The mean age of the 84 patients (51 women) with classic PMR was 71.4 ± 9.2 years. A PET/CT scan was positive in 51 (60.7%). Persistence of classic PMR symptoms was the most common reason to perform a PET/CT scan. Nevertheless, patients with positive PET/CT scan often had unusual symptoms. The best set of predictors of a positive PET/CT scan were bilateral diffuse lower limb pain (OR = 8.8, 95% CI: 1.7-46.3; p = 0.01), pelvic girdle pain (OR = 4.9, 95% CI: 1.50-16.53; p = 0.01) and inflammatory low back pain (OR = 4.7, 95% CI: 1.03-21.5; p = 0.04).
Inflammatory low back pain, pelvic girdle and diffuse lower limb pain are predictors of positive PET/CT scan for LVV in PMR.
巨细胞动脉炎(GCA)常为多发性肌炎(PMR)的首发表现。氟-18-氟代脱氧葡萄糖正电子发射断层扫描/计算机断层扫描(PET/CT)扫描常显示 PMR 患者存在大血管血管炎(LVV)。我们旨在确定根据既定标准分类为孤立性 PMR 的患者中,PET/CT 扫描对 LVV 阳性的预测因素。

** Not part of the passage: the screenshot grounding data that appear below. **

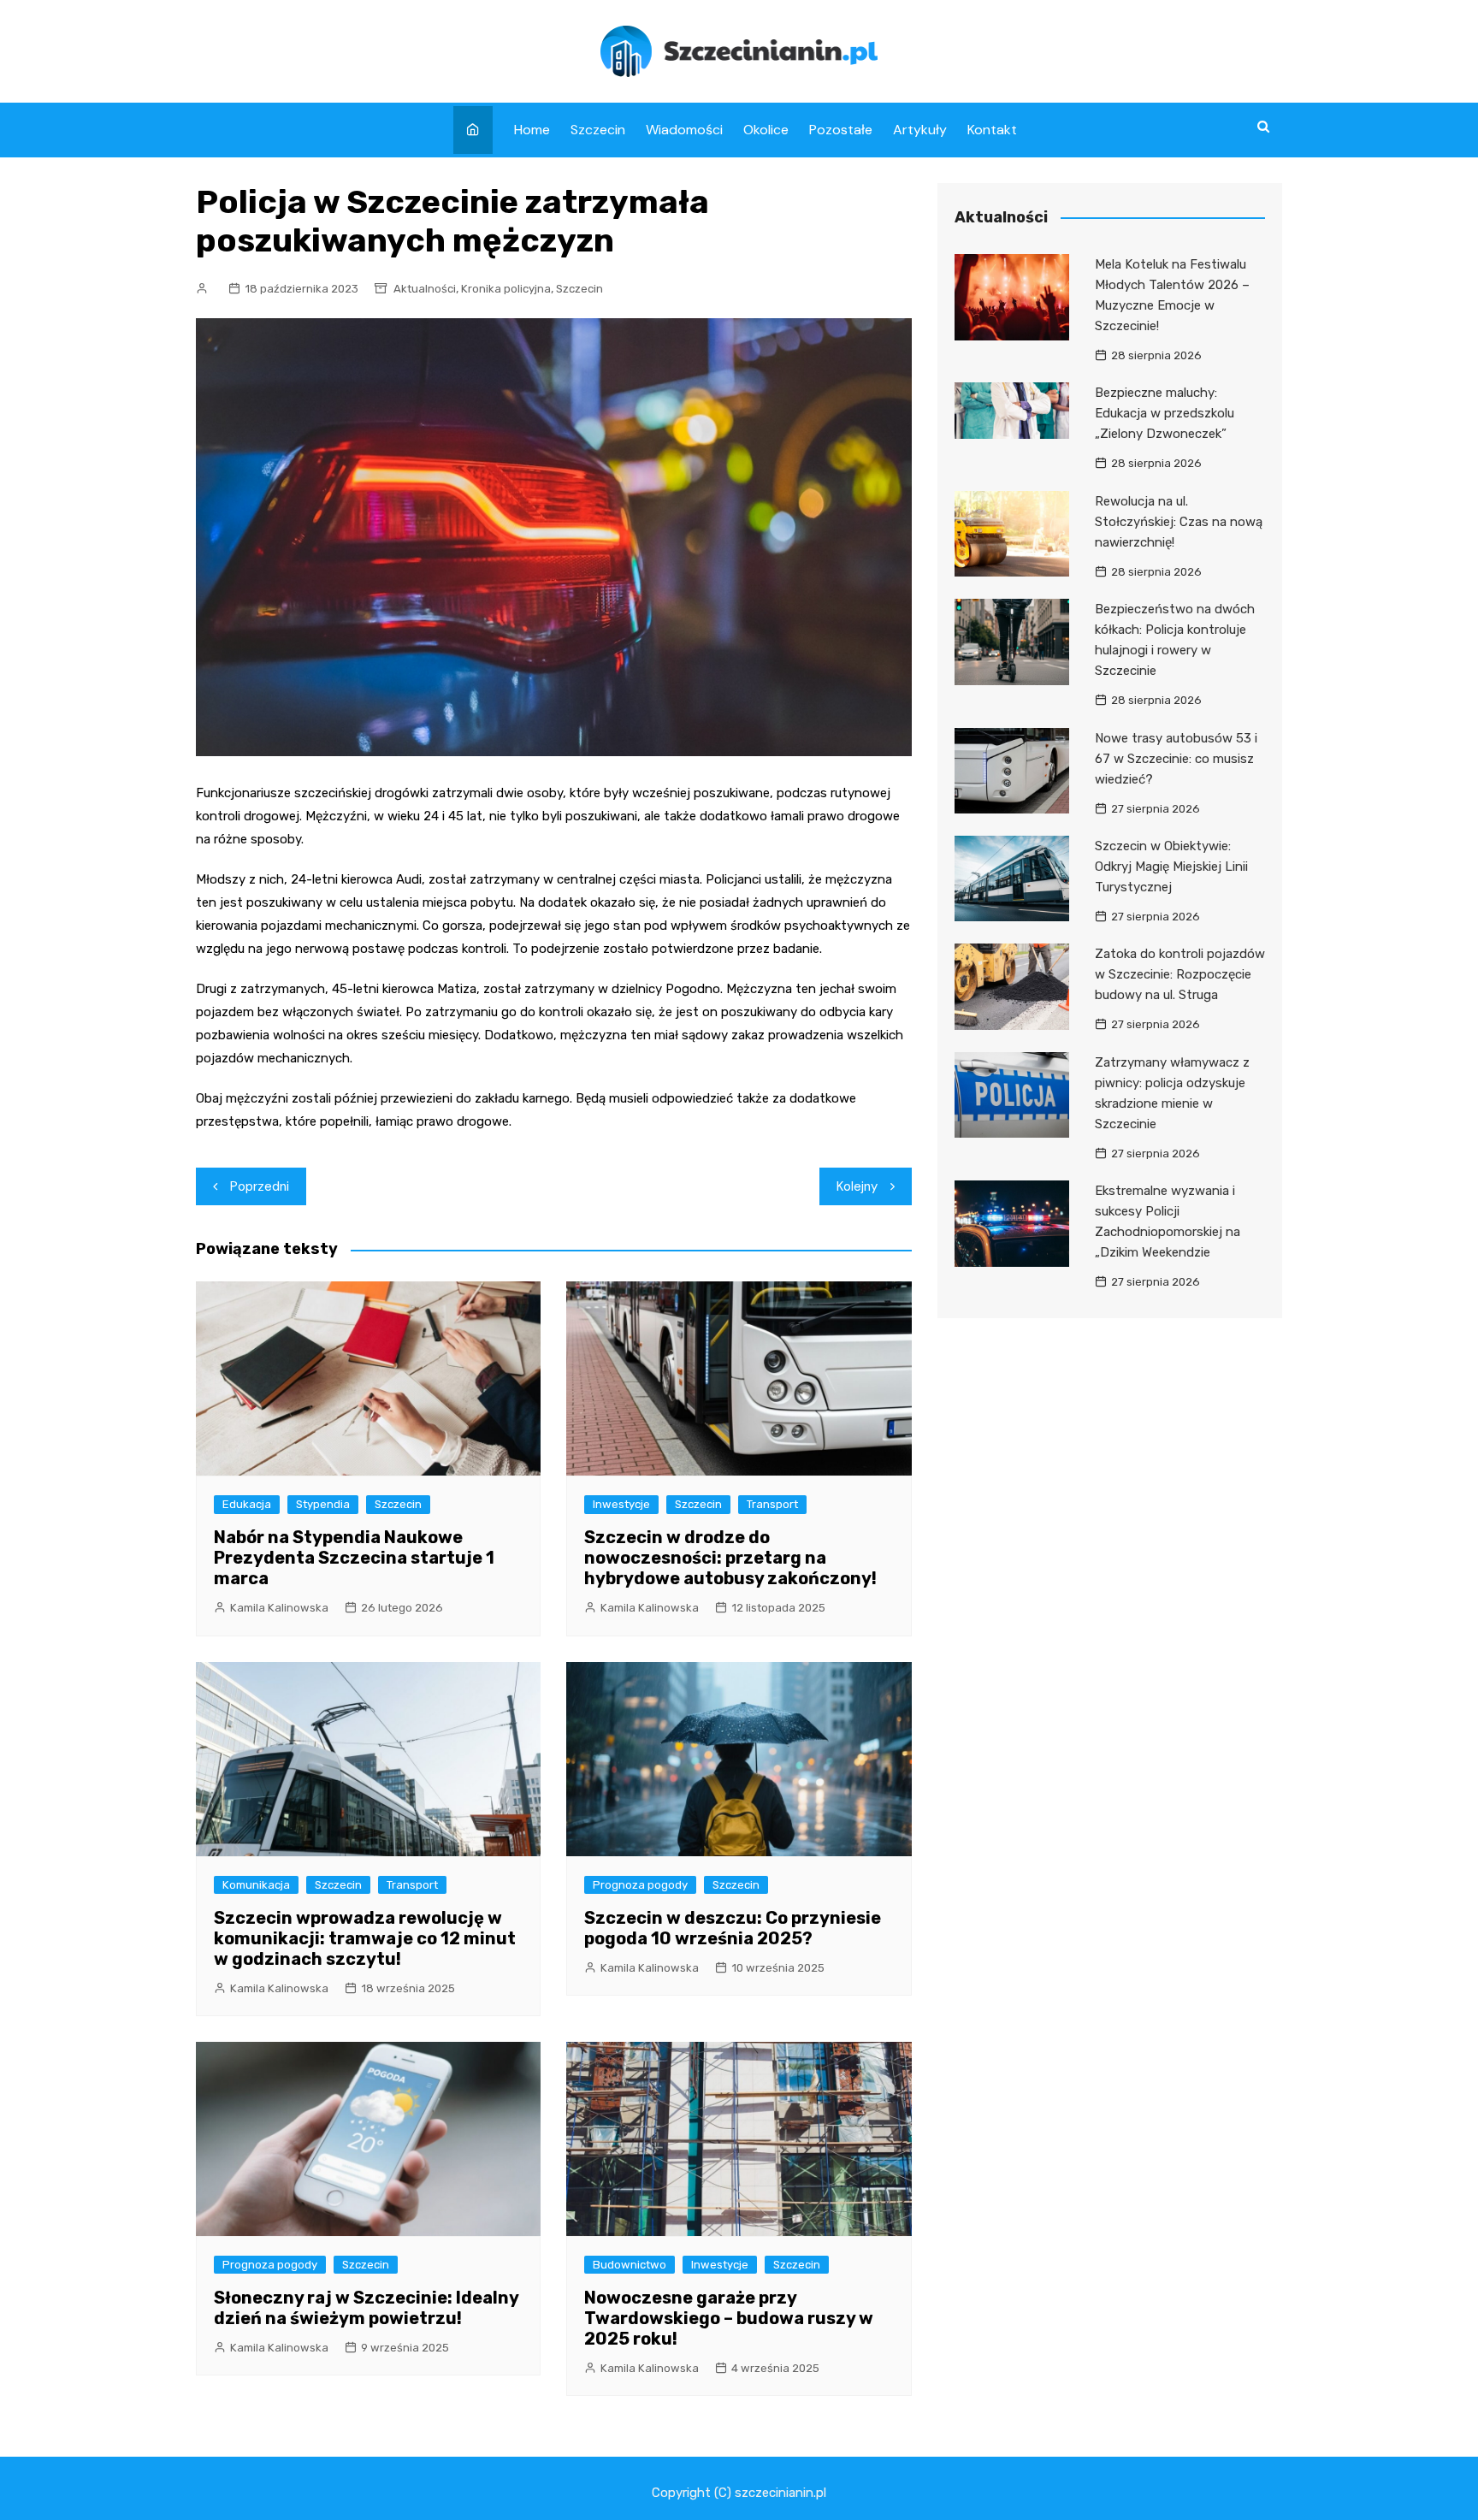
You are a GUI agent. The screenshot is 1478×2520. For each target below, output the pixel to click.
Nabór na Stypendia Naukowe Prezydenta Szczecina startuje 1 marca (354, 1557)
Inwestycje (621, 1504)
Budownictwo (629, 2264)
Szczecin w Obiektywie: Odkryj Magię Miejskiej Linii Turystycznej (1171, 866)
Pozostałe (840, 130)
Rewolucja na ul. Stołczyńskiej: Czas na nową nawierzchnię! (1178, 522)
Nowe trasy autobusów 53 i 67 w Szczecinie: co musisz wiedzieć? (1176, 759)
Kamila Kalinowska (279, 1607)
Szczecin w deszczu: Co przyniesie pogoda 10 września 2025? (732, 1928)
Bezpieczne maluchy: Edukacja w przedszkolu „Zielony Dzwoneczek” (1164, 413)
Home (532, 130)
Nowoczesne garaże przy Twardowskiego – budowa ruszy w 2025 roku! (728, 2318)
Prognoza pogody (640, 1884)
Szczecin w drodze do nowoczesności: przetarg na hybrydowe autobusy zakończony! (730, 1557)
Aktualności (424, 288)
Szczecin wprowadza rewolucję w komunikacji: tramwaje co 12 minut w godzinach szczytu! (365, 1938)
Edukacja (246, 1504)
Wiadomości (684, 130)
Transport (772, 1504)
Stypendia (323, 1504)
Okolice (766, 130)
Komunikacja (256, 1884)
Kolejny (857, 1186)
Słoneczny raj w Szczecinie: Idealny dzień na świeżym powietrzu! (366, 2307)
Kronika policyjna (506, 288)
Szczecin (598, 130)
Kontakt (992, 130)
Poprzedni (259, 1186)
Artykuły (920, 130)
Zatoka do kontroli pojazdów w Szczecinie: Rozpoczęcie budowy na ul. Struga (1180, 974)
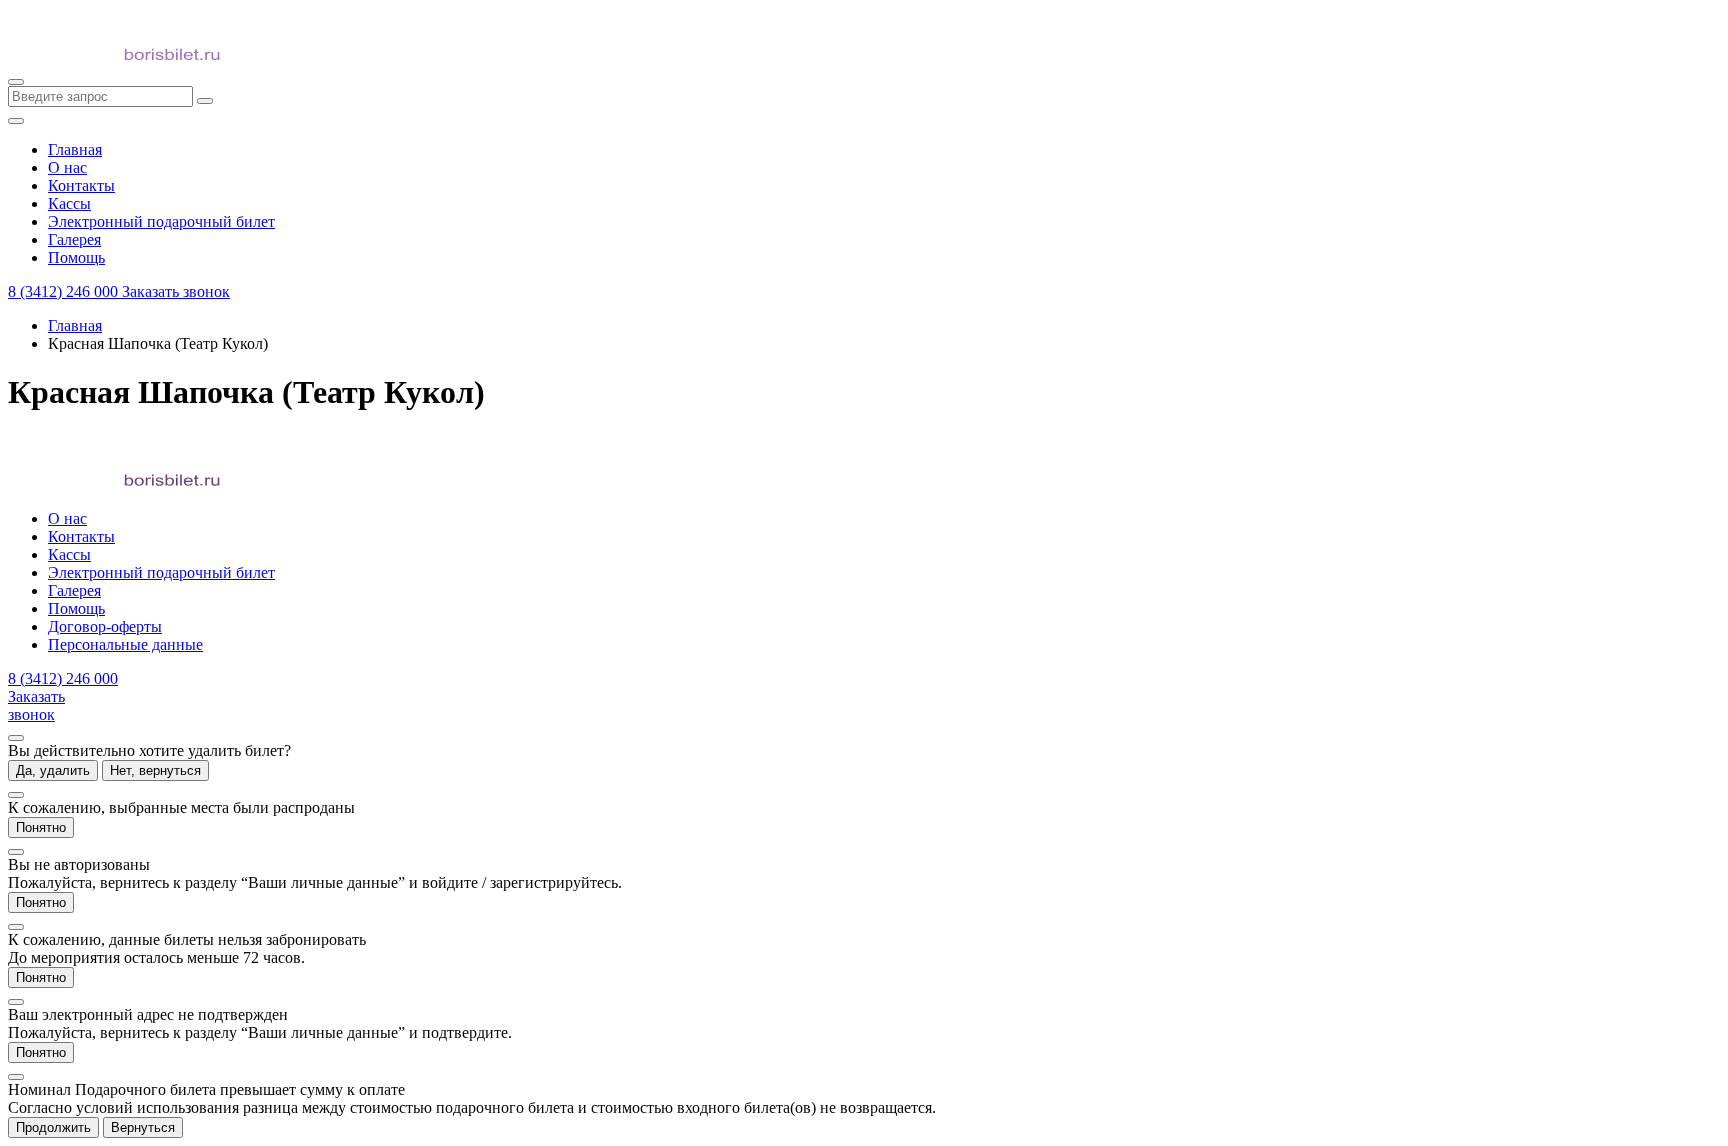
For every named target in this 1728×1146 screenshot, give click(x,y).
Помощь (76, 608)
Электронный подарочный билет (161, 572)
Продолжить (53, 1127)
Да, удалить (53, 770)
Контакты (81, 536)
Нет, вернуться (155, 770)
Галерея (74, 590)
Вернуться (143, 1127)
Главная (75, 325)
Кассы (69, 554)
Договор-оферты (105, 626)
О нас (67, 518)
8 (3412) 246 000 (65, 291)
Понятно (41, 827)
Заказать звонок (176, 291)
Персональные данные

对来自一家医院的一组连续 PMR 患者进行评估。所有患者均于 2010 年 1 月至 2018 年 2 月根据临床考虑进行 PET/CT 扫描。排除 PMR 合并其他疾病的患者,包括有 GCA 颅面特征的患者。其余患者分为经典 PMR(若在疾病诊断时符合 2012 年 EULAR/ACR 分类标准;n=84)或非典型 PMR(不符合这些标准;n=16)。仅评估符合经典 PMR 的患者信息。
84 例(51 名女性)经典 PMR 患者的平均年龄为 71.4±9.2 岁。51 例(60.7%)PET/CT 扫描阳性。持续性经典 PMR 症状是进行 PET/CT 扫描的最常见原因。然而,PET/CT 扫描阳性的患者常有不寻常的症状。预测 PET/CT 扫描阳性的最佳因素是双侧弥漫性下肢疼痛(OR=8.8,95%CI:1.7-46.3;p=0.01)、骨盆带疼痛(OR=4.9,95%CI:1.50-16.53;p=0.01)和炎症性腰痛(OR=4.7,95%CI:1.03-21.5;p=0.04)。
炎症性腰痛、骨盆带和弥漫性下肢疼痛是 PMR 患者 PET/CT 扫描 LVV 阳性的预测因素。